並べられた木剣をいくつか振って最も振りやすいのを手に取った。ふむこれも剣術の効果かな。不思議と手に馴染む。試しに体育の授業でやった剣道の型をいくつかやってみるが自分でも驚くほど綺麗に思い描いた型をなぞれた。
「お、なんだなんだ。ミリムちゃんが呼びに来るからきてみれば珍妙な型だな。何流だそれは?」
丁度その時ミリムと無精ひげを蓄えたおっさんが裏庭に入ってきた。あのおっさんが試験官だろうか。
「で何流なんだよ。気になるじゃねーか」
「……示現流だ。多分知らないだろうがな」
咄嗟に剣道の座学で習った流派の名前が出る。示現流なんて名前くらいしか知らないが別にわからないだろうしいいだろう。
「ジゲン流ねぇ。確かに知らねーな。まあいいや動きを見ると最低でもレベル2はあるだろ。ほれ構えろ相手してやる」
「ちょっと待て。あんたに勝てば合格なのか?」
先ほども籠を持ち上げればいいだけではなくその上で条件をクリアする必要があった。今回もそうなのだろうか。
「アーハッハッハッハ!!」
俺としては当然の疑問だったわけだが髭男は大声で笑い出しやがった。思わず火魔法でもぶつけてやりたくなったがここは我慢我慢。
「そうだな。勝てたら合格だ文句なしだ。勝てなくてもいい勝負が出来たら合格にしてやるから安心しろよ」
「ならいくぞ」
いい加減我慢の限界だった俺は髭男に切りかかる。構えてない? 知るかそんなこと。示現流のモットーは常在戦場だ。今決めた。
「うお! 勢いのいいやつだな」
「おら!」
大上段に構えてそのまま振り下ろす。髭男はそれを受け流すとそのまま1回転して剣を頭めがけて薙いでくる。しゃがんでそれをかわし剛力レベル5の足払いを仕掛けた。
「痛って!!」
「死ね!」
すっころんだ髭男に向けて剣を振り下ろす。勝った!! いや不味い当たったらマジで死にかねん。しかしいまさら止めようもなく剣は男の頭に吸い込まれて
「真剣白刃取り!!」
「……まじかよ」
「凄い」
驚くことに髭男は俺の木剣をその両手で挟み込んでいた。木剣だから真剣でも白刃でもないが止められた。おまけに動かそうにもびくともしない。こいつ一体どんなスキル持ってるんだ。9個そうそうに埋めてしまったのは失敗だったかもしれない。
「合格だな。うおー久しぶりに動いたから体が痛い」
そう言い腰を回すとボキボキとあまり健康的でない音が聞こえた。そう言えば確かにいい勝負が出来たら合格と言われてた。振り回された気しかしないが。

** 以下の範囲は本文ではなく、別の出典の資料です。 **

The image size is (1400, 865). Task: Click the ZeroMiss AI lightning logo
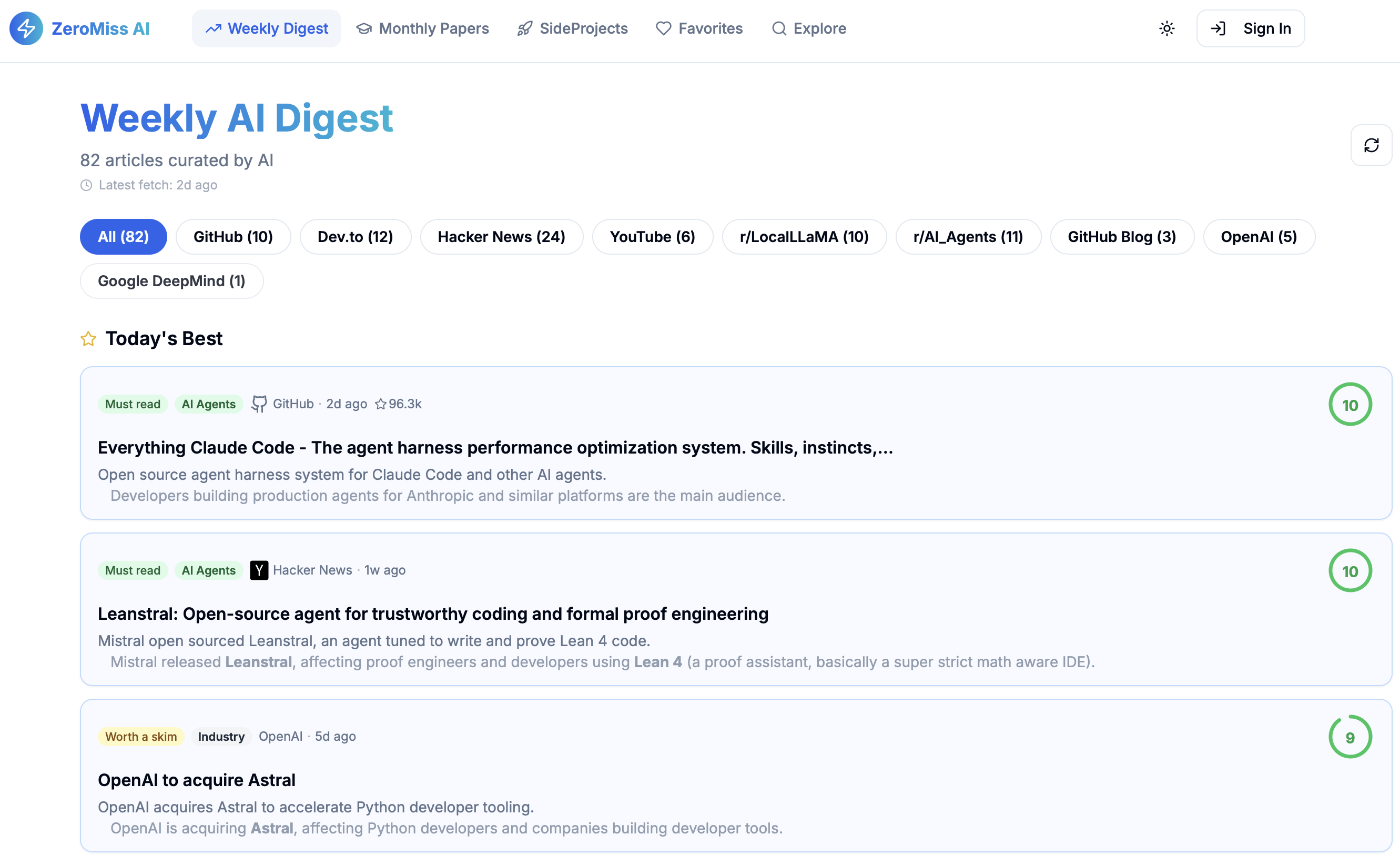tap(26, 28)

「ミリムちゃんあとの手続きやっといて。俺少しここで体動かしてくるから」
「わかりました。ではキョウヤさんついてきてください」
「ああ。そういえばおっさん名前は? ずっと髭男じゃ言いにくい」
「お前こんなナイスガイになんてあだ名つけてやがる。ミリムちゃんも笑わないの。……俺の名前だったな、ギルバートだ。忘れんなよ」
「了解了解」
木剣を元の場所に戻しミリムの後についていく。にしても随分かっこいい名前だな。悔しいが似合っている。
「おー痛てて。思いっきり蹴りやがったなあのガキ。にしても絶対嘘ついてるよなあいつ。レベル4、いや5はあるぞあの動き」
1人裏庭に残ったギルバートは蹴られた足を撫でながら愚痴る。書類仕事が終わって体を動かしたかったところに丁度ミリムが試験官を探してたから暇つぶしに試験官役をやったが……
「期待の新人だな。ギルドマスターたる俺様がわざわざ見てやった甲斐がある。……ミリムちゃんにいい所見せようと思ったのになー。少し運動してくか」
そう言うとギルバートは最も重い背負いかご、重量約1トンを背負い剣を振り始めた。